From: Mark Doyle <doyle_at_APS.ORG>
Date: Thu, 27 Aug 1998 16:12:56 -0400


On Thu, 27 Aug 1998, Stevan Harnad wrote:

> There is a danger to publishers there: The only 2 services that they
> are the relevant experts in are (1) implementing peer-review and (2)
> editing/mark-up -- in other words content and form quality control. The
> other add-ons (links, searching, even HTML-ising and SGML-ising) are
> likely to be done more expertly and economically by others, and in the
> end -- and this is crucial -- they are likely to be wrapped into
> authoring tools for the author! So it's best if publishers don't commit
> themselves to swimming-tubes that competitors could easily deflate.
> They should stake their futures on the service that they (or their
> equivalents: there's no escaping quality control) are uniquely
> expert to keep afloat long-term.

In the very long run this may be true, but I think in the medium term
it is safe to have these swimming-tubes. xxx provides a raw archive for which
many overlays are possible. xxx won't be in the business of providing all
useful overlays, though it is likely true that many that are currently
manually produced by publishers will be automatable in the future. But
automatable just means that it is easier for everyone which means that we can
do a good job as well. The kinds of overlays that people will want in the
fully-electronic future isn't completely clear to me, but they won't
necessairly be the easily automatable ones. There is a role for scholarly
societies like the APS to play in such a future.
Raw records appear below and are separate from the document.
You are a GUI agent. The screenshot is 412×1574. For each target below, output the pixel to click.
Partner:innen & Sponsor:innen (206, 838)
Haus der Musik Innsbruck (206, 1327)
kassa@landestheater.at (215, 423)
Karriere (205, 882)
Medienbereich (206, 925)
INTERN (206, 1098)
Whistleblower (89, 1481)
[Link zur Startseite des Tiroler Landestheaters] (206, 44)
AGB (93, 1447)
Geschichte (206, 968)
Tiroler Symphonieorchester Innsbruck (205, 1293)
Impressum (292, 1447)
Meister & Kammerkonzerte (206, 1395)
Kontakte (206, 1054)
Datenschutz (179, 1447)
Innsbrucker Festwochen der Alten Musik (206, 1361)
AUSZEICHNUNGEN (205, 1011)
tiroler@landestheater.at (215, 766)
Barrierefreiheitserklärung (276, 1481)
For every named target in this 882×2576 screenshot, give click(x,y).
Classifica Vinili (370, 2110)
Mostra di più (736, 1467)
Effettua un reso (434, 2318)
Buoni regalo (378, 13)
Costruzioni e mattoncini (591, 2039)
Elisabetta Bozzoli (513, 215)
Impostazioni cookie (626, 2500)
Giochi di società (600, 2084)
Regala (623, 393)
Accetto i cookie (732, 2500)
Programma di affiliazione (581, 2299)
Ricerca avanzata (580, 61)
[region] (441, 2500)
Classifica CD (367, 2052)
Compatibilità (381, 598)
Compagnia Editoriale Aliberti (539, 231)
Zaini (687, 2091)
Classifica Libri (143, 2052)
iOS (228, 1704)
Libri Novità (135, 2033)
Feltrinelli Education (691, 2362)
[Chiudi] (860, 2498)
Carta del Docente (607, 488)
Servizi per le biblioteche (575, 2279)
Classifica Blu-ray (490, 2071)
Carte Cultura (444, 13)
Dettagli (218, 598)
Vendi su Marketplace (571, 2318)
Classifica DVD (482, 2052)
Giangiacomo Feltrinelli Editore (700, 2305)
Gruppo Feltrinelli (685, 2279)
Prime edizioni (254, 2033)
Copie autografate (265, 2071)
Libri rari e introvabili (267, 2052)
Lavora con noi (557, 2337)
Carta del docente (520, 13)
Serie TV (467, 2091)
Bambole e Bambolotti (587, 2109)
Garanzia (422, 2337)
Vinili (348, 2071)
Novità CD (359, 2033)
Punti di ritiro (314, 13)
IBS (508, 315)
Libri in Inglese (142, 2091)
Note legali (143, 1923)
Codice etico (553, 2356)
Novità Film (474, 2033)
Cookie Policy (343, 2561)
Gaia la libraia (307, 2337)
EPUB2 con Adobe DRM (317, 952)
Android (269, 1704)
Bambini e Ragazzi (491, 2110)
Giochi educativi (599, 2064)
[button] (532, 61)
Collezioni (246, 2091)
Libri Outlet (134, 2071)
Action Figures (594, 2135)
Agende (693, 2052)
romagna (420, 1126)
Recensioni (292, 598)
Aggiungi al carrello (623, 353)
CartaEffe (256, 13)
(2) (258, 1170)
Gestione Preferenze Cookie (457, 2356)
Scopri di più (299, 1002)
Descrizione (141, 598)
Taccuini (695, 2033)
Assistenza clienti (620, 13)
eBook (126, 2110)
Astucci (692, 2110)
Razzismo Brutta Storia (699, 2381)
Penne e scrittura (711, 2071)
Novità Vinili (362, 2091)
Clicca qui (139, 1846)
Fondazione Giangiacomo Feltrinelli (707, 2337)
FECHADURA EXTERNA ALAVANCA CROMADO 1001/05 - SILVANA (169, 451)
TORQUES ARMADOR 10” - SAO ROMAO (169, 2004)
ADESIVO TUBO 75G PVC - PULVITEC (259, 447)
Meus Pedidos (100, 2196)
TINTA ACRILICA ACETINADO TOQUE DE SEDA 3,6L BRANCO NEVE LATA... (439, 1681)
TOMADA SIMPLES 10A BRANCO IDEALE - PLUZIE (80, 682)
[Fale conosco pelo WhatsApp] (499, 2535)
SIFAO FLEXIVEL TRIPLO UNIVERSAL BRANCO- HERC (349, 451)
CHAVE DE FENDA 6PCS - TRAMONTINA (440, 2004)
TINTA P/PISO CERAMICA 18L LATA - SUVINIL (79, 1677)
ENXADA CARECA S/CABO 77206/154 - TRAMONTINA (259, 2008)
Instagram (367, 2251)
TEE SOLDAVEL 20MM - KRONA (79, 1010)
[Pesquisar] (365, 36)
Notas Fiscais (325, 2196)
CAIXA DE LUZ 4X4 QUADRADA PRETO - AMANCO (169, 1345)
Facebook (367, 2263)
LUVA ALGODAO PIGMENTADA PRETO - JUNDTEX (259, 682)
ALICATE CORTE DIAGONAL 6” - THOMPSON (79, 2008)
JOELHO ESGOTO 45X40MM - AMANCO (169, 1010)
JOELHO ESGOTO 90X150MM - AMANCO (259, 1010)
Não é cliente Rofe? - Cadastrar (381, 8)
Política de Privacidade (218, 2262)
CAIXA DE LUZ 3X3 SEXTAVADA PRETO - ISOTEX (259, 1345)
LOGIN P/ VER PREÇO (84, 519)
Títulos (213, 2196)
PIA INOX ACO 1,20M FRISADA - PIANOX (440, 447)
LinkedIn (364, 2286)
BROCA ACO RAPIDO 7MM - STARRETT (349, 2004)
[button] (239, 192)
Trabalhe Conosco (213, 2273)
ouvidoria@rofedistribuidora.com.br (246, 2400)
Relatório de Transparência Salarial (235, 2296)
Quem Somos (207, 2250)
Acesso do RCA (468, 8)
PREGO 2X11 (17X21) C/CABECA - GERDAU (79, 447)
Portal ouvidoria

Also, I don't agree that publishers can't be sources of expertise in
handling electronic information, though I grant that there is scant evidence
of it from the outside point of view. The main problem is in expanding new
ideas and practices to the scale of large, well-established journals whose
authors (and editors) are quite used to the status quo. In fact, much
innovative work in the realm of SGML and all of that goes on within the
publishing community out of necessity.

Anyway, the bottom line for the APS (can't speak for any other publishers and
I don't really speak for APS for that matter), is that we aren't in it for
the money and the paper/online journals are a way of paying for peer-review
(page charges have fallen by the wayside in physics because of competition
with commercial publishers who did away with them and then more than made up
for it on the subscription side). We work on developing new authoring tools,
not to increase our profits, but to benefit the community as a whole. We also
are quite interested in archivally preserving Phys. Rev. for the indefinite
future and xxx isn't yet at that level. Finally, we are intent on making
the past archive of Phys. Rev. available online (
Another economic model (with a smooth path from here to there) would be
welcomed by us.

> Agreed. But the scenario is probably the following:

This scenario is quite plausible (and I personally wouldn't be upset to see
it come to pass). It is certainly an experimental question to see how
authors react to having more stringent requirements put on them. Acting
unilaterally can be disasterous for a publisher, as authors can be fickle
and many are willing to take the path of least resistance without
considering the global consequences.

> The need for a one-time tide-over subsidy during the critical transition
> phase from S/SL/PPV to page-charges looks as if it will be
> inevitable to avoid instability.

Probably right, but very difficult to achieve in practice.